= Your goal =
Update the lines starting with the one containing "Play the video with the Play button" and going on through the one containing "Action: (x=608, y=677)", changing "wooden crate" to "wooden barrel" and leaving everything else as it is. Return only those updated lines.

= Entries from a dataset =
#####

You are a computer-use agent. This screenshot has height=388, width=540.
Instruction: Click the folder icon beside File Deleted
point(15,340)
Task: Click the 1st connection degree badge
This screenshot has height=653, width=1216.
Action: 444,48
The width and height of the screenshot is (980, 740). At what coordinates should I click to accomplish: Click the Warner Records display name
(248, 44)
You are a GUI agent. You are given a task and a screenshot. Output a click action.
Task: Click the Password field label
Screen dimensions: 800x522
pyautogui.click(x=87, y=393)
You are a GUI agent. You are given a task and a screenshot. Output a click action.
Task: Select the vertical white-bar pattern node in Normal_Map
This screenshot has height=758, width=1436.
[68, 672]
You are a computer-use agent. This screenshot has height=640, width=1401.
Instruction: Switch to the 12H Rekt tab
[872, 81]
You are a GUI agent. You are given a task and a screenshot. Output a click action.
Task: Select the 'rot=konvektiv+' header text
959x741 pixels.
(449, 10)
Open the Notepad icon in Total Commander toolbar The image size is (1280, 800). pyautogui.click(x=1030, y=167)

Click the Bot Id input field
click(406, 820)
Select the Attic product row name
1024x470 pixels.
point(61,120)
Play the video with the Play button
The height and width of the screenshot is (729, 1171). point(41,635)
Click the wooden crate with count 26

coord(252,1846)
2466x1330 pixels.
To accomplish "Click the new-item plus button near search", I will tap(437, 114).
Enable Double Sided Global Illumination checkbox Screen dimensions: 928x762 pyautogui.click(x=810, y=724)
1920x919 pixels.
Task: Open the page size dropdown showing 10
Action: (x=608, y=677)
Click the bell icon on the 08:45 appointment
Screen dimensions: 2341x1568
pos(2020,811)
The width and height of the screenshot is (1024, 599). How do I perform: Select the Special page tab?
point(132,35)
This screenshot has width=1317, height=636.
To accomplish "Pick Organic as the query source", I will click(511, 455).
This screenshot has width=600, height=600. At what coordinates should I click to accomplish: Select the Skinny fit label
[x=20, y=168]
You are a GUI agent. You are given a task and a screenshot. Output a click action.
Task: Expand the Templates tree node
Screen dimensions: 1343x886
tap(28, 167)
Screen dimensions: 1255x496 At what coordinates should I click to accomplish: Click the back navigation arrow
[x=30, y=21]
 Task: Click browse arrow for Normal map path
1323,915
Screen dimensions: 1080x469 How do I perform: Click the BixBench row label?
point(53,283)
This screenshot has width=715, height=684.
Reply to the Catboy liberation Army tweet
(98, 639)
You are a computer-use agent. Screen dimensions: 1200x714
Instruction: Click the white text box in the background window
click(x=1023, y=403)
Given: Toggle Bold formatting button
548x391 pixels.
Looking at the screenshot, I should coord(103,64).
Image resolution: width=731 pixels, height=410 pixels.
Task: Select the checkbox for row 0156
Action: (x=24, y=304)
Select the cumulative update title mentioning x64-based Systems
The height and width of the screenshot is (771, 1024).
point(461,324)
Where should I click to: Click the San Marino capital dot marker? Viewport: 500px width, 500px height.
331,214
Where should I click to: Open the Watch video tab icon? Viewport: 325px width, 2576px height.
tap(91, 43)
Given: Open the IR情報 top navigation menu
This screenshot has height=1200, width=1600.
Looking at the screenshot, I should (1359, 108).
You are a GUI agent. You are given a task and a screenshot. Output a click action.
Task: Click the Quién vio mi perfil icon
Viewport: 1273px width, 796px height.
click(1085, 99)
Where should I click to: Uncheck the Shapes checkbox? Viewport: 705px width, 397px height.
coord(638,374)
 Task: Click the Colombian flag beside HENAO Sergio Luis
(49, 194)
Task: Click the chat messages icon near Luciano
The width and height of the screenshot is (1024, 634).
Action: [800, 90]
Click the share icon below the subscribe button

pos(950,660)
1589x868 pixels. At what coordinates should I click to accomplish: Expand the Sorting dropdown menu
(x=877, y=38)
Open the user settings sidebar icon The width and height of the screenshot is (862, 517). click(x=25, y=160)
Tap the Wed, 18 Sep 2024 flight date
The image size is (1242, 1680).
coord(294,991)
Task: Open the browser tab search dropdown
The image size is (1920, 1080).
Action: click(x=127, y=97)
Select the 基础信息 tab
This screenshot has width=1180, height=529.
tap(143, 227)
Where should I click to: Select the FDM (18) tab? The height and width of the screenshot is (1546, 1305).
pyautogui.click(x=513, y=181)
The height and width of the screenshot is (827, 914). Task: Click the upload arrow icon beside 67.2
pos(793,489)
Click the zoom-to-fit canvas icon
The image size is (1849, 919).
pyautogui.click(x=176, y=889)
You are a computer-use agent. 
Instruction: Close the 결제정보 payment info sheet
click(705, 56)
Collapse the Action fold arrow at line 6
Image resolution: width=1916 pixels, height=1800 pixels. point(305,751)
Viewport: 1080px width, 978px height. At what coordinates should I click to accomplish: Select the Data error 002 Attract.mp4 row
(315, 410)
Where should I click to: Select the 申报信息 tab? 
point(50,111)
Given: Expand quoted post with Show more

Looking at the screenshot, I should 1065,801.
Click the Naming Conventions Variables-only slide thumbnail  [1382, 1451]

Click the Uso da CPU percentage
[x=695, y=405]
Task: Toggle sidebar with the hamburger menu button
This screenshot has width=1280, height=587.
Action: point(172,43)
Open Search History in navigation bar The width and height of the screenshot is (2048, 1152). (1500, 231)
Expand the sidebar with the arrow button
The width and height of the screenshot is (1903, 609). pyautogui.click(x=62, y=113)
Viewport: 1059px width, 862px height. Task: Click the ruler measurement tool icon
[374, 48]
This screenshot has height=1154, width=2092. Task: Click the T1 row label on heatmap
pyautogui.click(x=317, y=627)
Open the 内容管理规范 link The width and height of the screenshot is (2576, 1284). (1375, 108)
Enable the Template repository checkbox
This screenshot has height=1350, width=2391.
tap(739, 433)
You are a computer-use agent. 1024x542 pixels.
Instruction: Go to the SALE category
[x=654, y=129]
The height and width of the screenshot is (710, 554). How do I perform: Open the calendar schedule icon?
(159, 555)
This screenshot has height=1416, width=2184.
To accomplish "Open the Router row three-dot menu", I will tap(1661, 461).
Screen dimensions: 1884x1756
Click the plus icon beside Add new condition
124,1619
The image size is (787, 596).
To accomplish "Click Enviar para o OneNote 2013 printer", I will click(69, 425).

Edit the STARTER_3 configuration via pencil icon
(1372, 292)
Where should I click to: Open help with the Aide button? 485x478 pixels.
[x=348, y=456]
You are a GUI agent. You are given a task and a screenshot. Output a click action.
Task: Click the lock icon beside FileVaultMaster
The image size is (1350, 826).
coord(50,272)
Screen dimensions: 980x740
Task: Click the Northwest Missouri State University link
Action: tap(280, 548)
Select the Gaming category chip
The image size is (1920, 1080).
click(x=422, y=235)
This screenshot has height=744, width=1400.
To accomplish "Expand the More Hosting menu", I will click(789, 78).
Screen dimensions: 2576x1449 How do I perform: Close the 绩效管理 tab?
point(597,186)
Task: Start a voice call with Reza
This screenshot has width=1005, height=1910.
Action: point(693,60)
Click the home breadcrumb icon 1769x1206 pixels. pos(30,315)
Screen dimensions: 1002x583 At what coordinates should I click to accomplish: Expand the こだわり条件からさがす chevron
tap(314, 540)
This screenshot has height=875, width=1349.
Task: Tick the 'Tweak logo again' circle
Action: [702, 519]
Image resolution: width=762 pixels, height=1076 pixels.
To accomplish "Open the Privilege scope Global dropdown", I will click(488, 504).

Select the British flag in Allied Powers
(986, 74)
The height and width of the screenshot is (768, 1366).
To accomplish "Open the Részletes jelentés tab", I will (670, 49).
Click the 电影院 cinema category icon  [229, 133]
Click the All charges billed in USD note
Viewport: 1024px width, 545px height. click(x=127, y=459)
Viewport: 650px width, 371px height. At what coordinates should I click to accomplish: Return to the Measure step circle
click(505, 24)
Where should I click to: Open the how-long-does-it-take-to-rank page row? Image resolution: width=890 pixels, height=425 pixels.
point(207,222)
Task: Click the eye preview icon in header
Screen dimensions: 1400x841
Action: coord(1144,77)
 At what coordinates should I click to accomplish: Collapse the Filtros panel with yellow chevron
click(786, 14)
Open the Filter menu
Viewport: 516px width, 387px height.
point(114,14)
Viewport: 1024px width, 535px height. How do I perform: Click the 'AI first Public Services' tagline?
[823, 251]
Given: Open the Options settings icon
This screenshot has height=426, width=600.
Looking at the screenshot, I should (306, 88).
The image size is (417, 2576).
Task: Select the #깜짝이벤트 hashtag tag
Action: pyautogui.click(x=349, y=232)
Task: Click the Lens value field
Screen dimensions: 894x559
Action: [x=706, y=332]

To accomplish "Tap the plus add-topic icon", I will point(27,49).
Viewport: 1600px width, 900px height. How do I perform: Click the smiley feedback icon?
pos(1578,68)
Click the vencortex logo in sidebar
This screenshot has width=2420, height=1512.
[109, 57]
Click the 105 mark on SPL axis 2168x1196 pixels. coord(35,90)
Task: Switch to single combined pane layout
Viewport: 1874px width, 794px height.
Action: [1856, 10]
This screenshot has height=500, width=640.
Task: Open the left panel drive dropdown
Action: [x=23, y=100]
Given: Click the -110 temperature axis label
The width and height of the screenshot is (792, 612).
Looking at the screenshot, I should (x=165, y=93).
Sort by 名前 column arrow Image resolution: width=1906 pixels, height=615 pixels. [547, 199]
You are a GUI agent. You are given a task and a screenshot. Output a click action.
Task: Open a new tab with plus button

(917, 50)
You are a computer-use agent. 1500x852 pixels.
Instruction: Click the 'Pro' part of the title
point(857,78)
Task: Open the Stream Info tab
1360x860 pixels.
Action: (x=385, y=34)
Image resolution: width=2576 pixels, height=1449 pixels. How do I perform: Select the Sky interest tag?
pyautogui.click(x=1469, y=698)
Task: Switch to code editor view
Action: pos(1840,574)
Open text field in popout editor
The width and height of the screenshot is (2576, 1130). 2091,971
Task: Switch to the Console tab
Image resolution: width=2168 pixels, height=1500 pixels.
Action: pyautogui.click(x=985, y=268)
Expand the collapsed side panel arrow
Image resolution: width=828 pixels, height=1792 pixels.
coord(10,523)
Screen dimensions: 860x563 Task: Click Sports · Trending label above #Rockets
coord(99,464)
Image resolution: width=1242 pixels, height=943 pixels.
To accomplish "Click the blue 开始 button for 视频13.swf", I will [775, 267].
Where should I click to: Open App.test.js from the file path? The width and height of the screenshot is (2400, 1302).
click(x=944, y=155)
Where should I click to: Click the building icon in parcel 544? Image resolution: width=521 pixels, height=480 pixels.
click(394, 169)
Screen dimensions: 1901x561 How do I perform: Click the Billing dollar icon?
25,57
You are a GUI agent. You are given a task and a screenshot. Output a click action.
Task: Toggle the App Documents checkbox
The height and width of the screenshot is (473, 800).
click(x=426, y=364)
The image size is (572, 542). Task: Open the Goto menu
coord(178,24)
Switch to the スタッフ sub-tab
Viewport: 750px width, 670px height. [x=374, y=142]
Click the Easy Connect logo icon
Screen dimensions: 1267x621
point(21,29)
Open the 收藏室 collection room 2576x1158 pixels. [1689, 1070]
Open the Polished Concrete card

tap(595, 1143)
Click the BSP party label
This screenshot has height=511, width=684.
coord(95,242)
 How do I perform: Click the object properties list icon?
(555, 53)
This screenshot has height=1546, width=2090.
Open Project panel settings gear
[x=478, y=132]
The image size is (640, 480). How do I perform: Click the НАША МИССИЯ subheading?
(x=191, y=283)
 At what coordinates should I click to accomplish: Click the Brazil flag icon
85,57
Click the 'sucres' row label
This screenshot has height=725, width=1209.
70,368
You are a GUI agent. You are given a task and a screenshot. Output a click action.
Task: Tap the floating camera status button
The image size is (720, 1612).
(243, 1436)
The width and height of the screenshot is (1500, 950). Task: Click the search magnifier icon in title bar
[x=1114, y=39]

#####

= Complete output =
Play the video with the Play button
The height and width of the screenshot is (729, 1171). point(41,635)
Click the wooden barrel with count 26

coord(252,1846)
2466x1330 pixels.
To accomplish "Click the new-item plus button near search", I will tap(437, 114).
Enable Double Sided Global Illumination checkbox Screen dimensions: 928x762 pyautogui.click(x=810, y=724)
1920x919 pixels.
Task: Open the page size dropdown showing 10
Action: (x=608, y=677)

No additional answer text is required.